Das ist nun auch der Titel ihres Erinnerungsbuches, denn diese erste Begegnung, bei der er sie zusätzlich dadurch aus der Fassung bringt, dass er sie in ihrer Muttersprache Afrkaans anspricht, wird zum Beginn einer außergewöhnlichen Beziehung.
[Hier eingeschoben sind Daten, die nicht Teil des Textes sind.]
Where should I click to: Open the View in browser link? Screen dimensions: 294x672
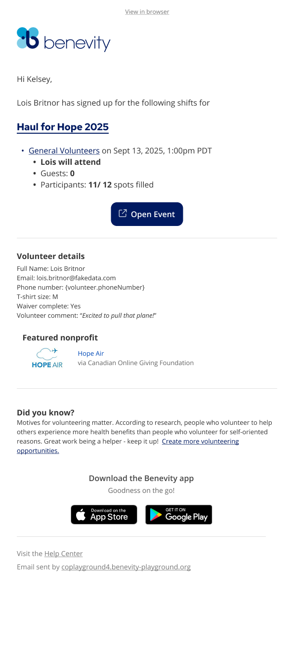tap(147, 12)
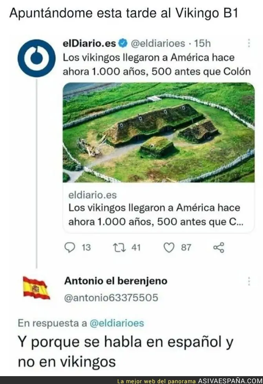The width and height of the screenshot is (263, 384).
Task: Open the 15h timestamp of the tweet
Action: (x=202, y=43)

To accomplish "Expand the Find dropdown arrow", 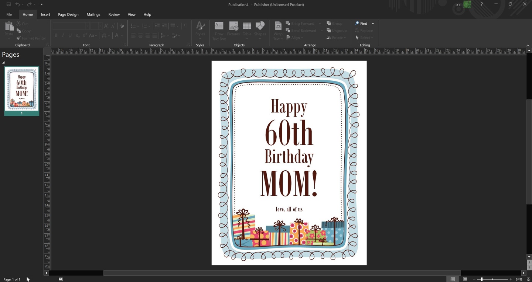I will tap(373, 24).
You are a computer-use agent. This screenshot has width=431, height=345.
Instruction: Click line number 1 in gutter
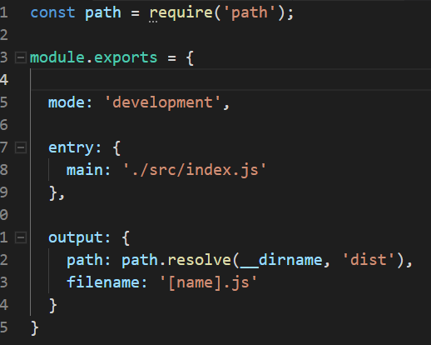[x=3, y=13]

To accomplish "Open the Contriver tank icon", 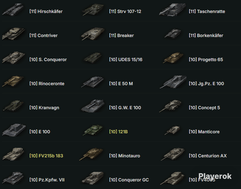I will (14, 34).
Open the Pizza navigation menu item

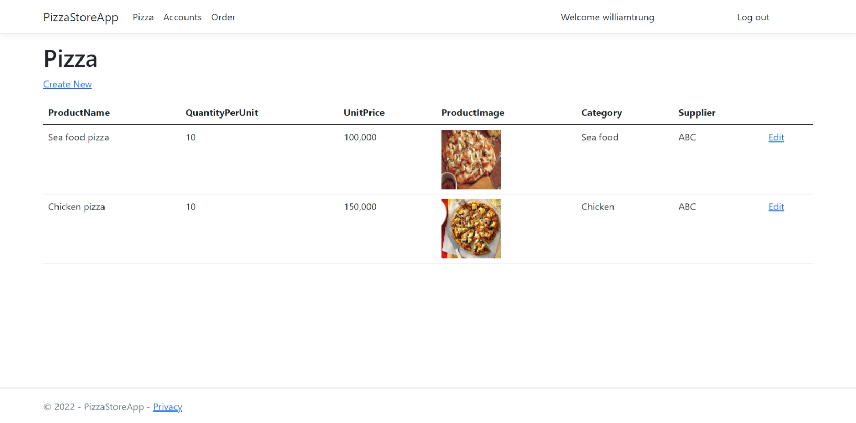click(143, 17)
Wobei die Autorin schon im Vorwort klarstellt, dass dies kein Enthüllungsbuch ist.
Aber auch ohne Geheimnisse oder zu Privates hat la Grange höchst Interessantes zu erzählen, denn bereits 1997 machte „Khulu“ (= Großvater), wie sie ihn intern nannte, sie zur Privatsekretärin und am Ende seiner Präsidentschaft im Jahr 1999 bat er sie, in seinen Diensten zu bleiben, wo sie ab 2002 unter anderem in der Nelson Mandela Foundation festangestellt war. Entscheidend jedoch war das einzigartige Verhältnis, das sich zwischen dem zu Lebzeiten wohl berühmtesten Mann der Welt und gerade dieser jungen weißen Frau entwickelte, der er ja auch zu seiner Pressesprecherin und rechten Hand erhob.
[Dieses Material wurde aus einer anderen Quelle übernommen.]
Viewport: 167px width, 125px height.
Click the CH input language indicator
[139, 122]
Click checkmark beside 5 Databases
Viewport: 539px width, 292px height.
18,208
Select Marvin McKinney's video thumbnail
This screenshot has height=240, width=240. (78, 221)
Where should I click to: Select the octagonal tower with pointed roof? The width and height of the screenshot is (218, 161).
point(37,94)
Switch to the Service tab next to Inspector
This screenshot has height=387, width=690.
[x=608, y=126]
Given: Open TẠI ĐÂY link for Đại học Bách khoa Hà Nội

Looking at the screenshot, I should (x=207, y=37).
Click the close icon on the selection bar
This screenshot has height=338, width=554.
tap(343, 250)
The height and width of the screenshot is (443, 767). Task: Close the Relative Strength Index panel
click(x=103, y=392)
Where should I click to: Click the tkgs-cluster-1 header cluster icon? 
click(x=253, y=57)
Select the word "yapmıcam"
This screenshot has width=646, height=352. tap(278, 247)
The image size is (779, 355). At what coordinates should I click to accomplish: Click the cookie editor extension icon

Sie wurde seine engste Vertraute und vermutlich war nur Graca Machel, Mandelas dritte Ehefrau, noch vertrauter mit ihm. Dabei wurde es immer wieder eine wahre Herausforderung, seinen Tagesablauf, seine Mahlzeiten und tausend andere Dinge zu organisieren. Madiba, so Mandelas Xhosa-Stammesname, den nicht nur „Zeldina“ sondern sogar Freund Bill Clinton benutzte, konnte bei aller Liebenswürdigkeit recht anstrengend sein. Zugleich aber unterstreicht La Grange mit vielen Beispielen sein Charisma und dieses ungeheure Maß an Inspiration, für die er wie kein anderer stand.
Was dieses Erinnerungsbuch zu einer solch fesselnden Lektüre macht, sind vor allem die vielen Insider-Einblicke mit manch verblüffenden Details. Bei all dem werden auch unangenehme bis traurige Aspekte nicht ausgespart wie unter anderem die allmähliche Vergreisung, die auch an dem weltweit verehrten Friedensnobelpreisträger gegen Ende nicht vorbeigeht. Wirklich schlimm aber sind die Respektlosigkeiten seitens der Landespolitik gegenüber dem Überwinder des Apartheidssystems.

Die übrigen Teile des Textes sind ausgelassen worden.